Sara Pascoe's new Radio 4 show | ...and the rest of the week's best comedy on TV and radio © BBC

Sara Pascoe's new Radio 4 show

...and the rest of the week's best comedy on TV and radio

The week's comedy on TV and radio.

Sunday February 18

HOLD THE SUNSET: It's understandably been widely hyped as John Cleese's return to sitcom. But this new comedy is an ensemble affair also featuring Alison Steadman, Jason Watkins, Anne Reid, Joanna Scanlan and more. Episode one sets up the premise: Pensioners Edith and Phil intend to wed and start a new life abroad in the sunshine but their plans are poleaxed when her 50-year-old son Roger rocks up, announcing that he's left his wife, his kids and his good job at the bank, and come home to stay…. Indeterminately. BBC One, 7.30pm

Monday February 19

LAST WEEK TONIGHT WITH John Oliver: The British comic's satirical takedown of all that's wrong with Western society returns for a fifth series of 30 - count 'em - episodes. Shows just how much is wrong with the world.  Sky Atlantic, 11.10pm

TO HULL AND BACK: Lucy Beaumont's semi-autobiographical sitcom is back for a third  series. The comedian will again star as Sophie, with Maureen Lipman as her mother Sheila. In the new series, Sophie has qualified as a professional hair stylist so she can finally leave Hull and make her fortune in London – to the horror of  Sheila who plots to keep her at home. So the opposite of Hold The Sunshine...  Radio 4, 11.30am

JUST A MINUTE:  The 80th series kicks off with Nicholas Parsons chairing Paul Merton,  Josie Lawrence, Jenny Eclair and Tony Hawks.

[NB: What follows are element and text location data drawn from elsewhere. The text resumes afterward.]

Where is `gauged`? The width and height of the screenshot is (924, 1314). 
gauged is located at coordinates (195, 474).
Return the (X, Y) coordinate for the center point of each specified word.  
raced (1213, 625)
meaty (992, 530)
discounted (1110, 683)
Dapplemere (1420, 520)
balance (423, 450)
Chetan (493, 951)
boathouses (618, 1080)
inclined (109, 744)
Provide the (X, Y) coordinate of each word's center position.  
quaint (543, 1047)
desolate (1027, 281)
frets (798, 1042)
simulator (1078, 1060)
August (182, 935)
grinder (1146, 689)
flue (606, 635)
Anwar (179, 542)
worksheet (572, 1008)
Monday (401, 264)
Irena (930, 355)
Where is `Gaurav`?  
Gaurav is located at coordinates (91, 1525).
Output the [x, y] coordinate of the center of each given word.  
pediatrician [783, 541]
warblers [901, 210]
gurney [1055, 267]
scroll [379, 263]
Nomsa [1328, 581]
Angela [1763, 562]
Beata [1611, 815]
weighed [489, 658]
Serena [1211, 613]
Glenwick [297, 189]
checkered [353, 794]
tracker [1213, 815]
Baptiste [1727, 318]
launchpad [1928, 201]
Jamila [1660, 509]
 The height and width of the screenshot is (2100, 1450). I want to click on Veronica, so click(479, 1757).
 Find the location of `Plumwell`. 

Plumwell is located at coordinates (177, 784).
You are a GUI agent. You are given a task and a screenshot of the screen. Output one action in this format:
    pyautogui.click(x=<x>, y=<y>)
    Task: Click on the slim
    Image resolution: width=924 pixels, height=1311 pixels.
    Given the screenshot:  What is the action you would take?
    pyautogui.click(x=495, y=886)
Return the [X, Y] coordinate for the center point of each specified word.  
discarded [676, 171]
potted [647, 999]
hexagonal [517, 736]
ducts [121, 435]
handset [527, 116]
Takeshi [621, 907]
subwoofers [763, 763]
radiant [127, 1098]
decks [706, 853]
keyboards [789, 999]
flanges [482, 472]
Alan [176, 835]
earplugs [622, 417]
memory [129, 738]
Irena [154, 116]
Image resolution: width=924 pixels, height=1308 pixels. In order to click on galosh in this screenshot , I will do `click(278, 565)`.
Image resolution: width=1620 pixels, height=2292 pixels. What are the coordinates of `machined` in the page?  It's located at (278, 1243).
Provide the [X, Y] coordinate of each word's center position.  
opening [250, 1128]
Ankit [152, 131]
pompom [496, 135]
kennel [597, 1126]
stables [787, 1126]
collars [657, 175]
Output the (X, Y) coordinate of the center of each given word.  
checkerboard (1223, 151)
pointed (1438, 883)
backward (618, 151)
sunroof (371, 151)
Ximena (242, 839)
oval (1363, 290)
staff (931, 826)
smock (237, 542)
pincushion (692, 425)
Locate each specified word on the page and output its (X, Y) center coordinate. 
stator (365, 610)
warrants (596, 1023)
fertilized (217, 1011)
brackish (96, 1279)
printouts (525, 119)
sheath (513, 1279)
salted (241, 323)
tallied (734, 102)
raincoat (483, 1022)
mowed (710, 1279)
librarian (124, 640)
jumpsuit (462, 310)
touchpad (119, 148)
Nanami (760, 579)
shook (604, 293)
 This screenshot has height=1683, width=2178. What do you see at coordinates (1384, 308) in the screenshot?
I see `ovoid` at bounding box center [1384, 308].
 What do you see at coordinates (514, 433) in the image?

Radio 4, 6.30pm

Tuesday February 20

SARA PASCOE: THE MODERN MONKEY: In her first Radio 4 stand-up series, the comedian explores our modern world through theories of evolutionary psychology, in a similar way to her book Animal. In this first episode she takes on the rather subject of murder.  Radio 4, 6.30pm

Friday February 23

ENTERTAINING MR SLOANE: Murder, homosexuality, nymphomania, and sadism are among the themes of Joe Orton's black comedy, written for the stage in 1964 and made into this film in 1970 with Beryl Reid and Harry Andrews. Talking Pictures TV, 9.55pm.